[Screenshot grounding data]
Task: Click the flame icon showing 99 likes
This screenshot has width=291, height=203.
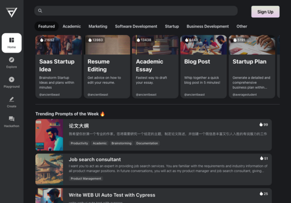Action: point(261,125)
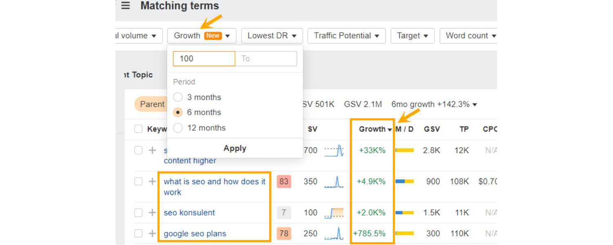
Task: Click the Growth 'To' maximum value field
Action: pos(266,58)
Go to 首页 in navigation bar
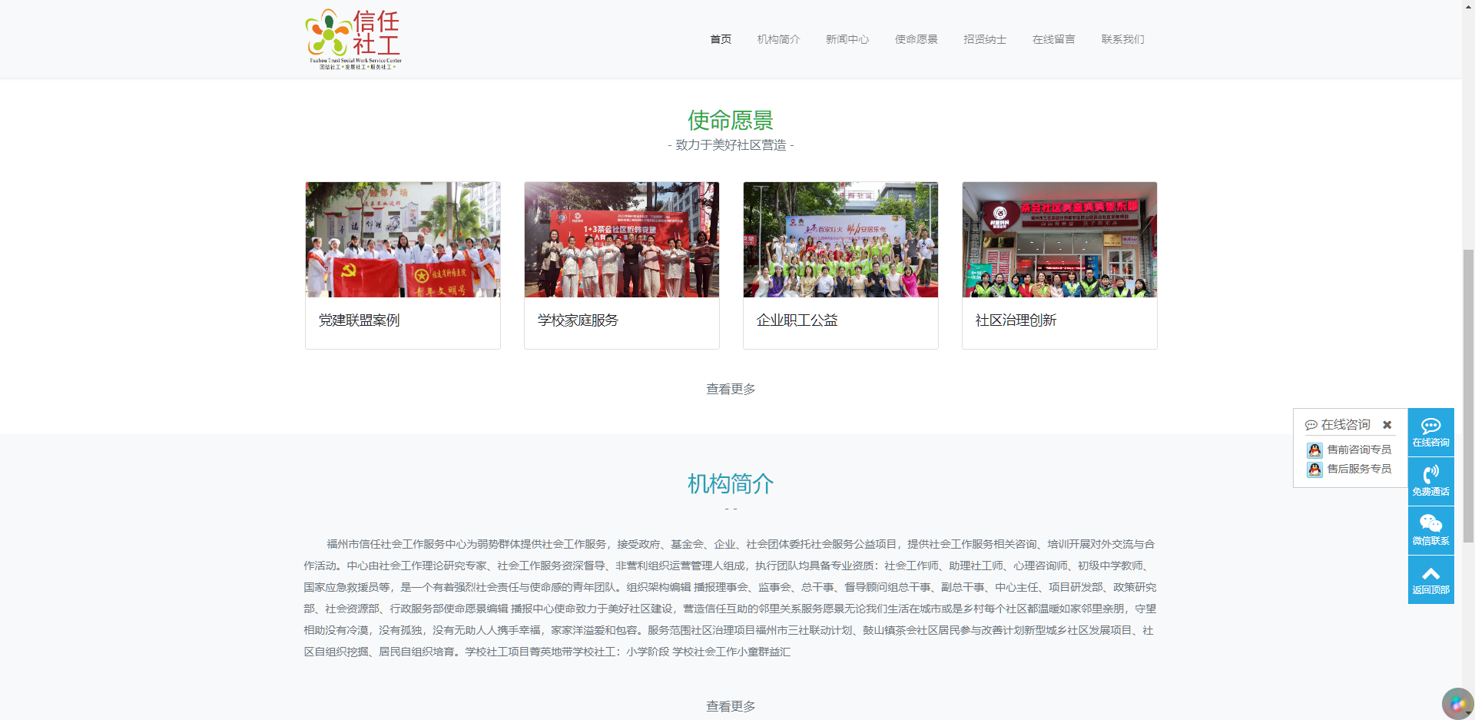Screen dimensions: 1475x720 click(x=721, y=39)
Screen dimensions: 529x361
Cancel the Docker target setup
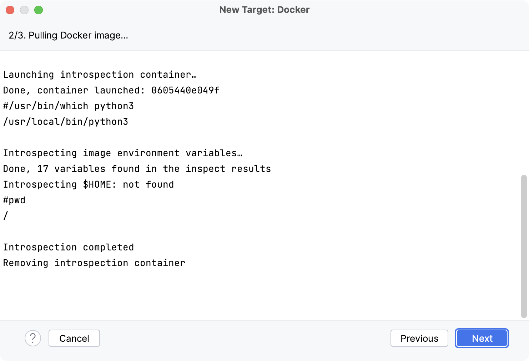[x=74, y=338]
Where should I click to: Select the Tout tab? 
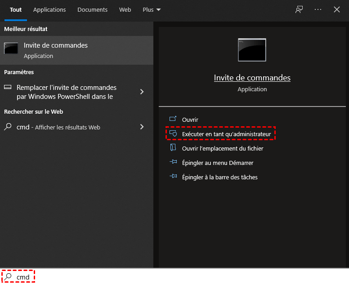(x=16, y=9)
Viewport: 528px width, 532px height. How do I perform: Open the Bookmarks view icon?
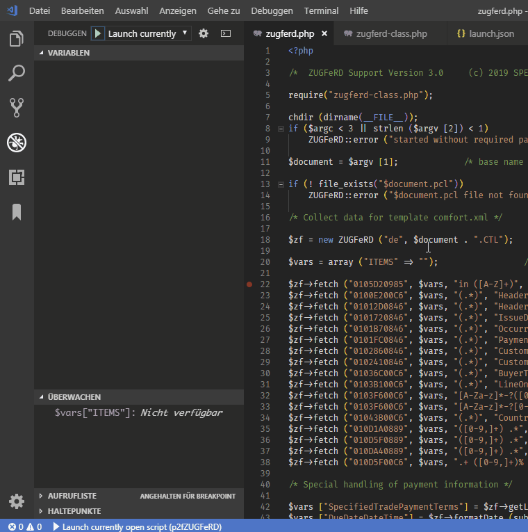(x=17, y=212)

## WHAT TO WORK ON
Restate the records above word for word, without the pictures.

## SOLUTION BELOW
Task: Click the flame icon showing 99 likes
This screenshot has width=291, height=203.
Action: point(261,125)
Task: Click the Growth 'To' maximum value field
Action: pos(266,58)
Go to 首页 in navigation bar
Screen dimensions: 1475x720 click(x=721, y=39)
Screen dimensions: 529x361
Cancel the Docker target setup
[x=74, y=338]
Where should I click to: Select the Tout tab? 
(x=16, y=9)
Viewport: 528px width, 532px height. How do I perform: Open the Bookmarks view icon?
(x=17, y=212)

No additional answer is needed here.